Of course there are some people such as Adrian Furnham, professor of psychology at University College, London, who see no problem at all with advertising to children.

The Guardian reported Furnham playing the universal Corporate Responsibility Dodging Card. It’s called: blaming parents.

“It is not advertising that harms children, but irresponsible parenting,” Furnham said in a pamphlet for the Social Affairs Unit, a free market think tank.

“Children are far more sophisticated consumers than popularly imagined. There is no respectable intellectual argument for the view that advertising alone creates false wants and parental conflicts,” Furnham said.

Sure, there are many factors involved in childhood eating disorders, body image problems and cultivating anxieties, but advertising is a pretty big one.

If advertising really is all about providing information rather than emotional manipulation, Coke wouldn’t spend $4 billion per year on advertising and marketing. It’s not like we are unaware of the soft drink’s existence.

And anyone who thinks children are highly sophisticated consumers of media has obviously never met a child confronted with an LOL doll, Shopkins or a Power Ranger.

That’s why we try to make our house an ad-free zone. Gossip and fashion magazines (which wrote the book on inducing body insecurity) are not allowed in our house.
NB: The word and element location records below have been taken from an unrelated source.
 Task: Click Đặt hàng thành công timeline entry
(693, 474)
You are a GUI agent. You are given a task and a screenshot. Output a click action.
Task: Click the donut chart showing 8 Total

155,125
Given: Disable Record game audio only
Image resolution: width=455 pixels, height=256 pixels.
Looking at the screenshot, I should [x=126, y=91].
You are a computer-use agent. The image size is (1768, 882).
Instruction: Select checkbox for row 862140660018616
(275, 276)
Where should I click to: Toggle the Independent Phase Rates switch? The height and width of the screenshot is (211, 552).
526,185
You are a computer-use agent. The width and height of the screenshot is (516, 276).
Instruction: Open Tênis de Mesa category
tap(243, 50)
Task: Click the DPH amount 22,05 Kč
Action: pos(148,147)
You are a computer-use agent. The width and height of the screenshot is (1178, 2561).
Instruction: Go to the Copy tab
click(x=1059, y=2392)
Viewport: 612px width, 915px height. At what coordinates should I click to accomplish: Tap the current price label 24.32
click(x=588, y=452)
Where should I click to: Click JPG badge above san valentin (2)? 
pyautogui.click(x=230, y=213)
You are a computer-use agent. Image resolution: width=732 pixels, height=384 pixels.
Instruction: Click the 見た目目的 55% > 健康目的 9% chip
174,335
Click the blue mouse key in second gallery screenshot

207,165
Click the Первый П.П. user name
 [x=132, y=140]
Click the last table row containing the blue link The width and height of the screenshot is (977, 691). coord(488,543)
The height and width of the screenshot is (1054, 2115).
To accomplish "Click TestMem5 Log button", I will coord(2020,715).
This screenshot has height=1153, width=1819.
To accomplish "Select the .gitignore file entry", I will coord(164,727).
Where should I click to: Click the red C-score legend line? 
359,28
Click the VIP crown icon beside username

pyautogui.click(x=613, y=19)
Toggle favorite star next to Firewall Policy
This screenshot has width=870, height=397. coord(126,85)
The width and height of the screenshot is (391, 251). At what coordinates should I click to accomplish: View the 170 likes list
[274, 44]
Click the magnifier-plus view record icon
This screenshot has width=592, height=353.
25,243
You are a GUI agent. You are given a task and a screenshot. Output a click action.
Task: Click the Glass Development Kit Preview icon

Even flyers that advertise beauty treatments and weight loss products get dumped in the recycling bin between the letterbox and the front door.

And, unlike when we were growing up, it’s now really easy to keep children away from TV advertising. (Thank you ABC!)

The ABC’s two ad-free children’s channels – ABC Kids and ABC Me – are an absolute godsend for parents. When people complain about our taxpayer dollars going to the ABC’s kids channels they are missing the most import point: it’s not so much about what’s on these channels, but what’s NOT on them.

FUD-free TV is an investment in the mental health of our next generation.

If you don’t like the ABC’s children’s programs, there are other ad-free TV options.

In our house, we also let our children watch programs from ad-free streaming services such as iView, Netflix or Stan. Occasionally they can watch programs on YouTube – check out Dan and Ava if your child loves nursery rhymes – but you need to be careful about closing down YouTube when the show finishes, given that literally anything is two clicks away.

Advertisements are such a novelty in our family that when my daughter saw an ad on TV at a hotel when she was 5, she thought the TV was broken.

Don’t get me wrong, I let my children watch as much TV as every other busy parent who thinks they really should be cutting back. But my girls’ exposure to the harmful messages of advertising is limited to whatever product placement producers can pack into the episode.

And that’s one less thing I have to feel guilty about.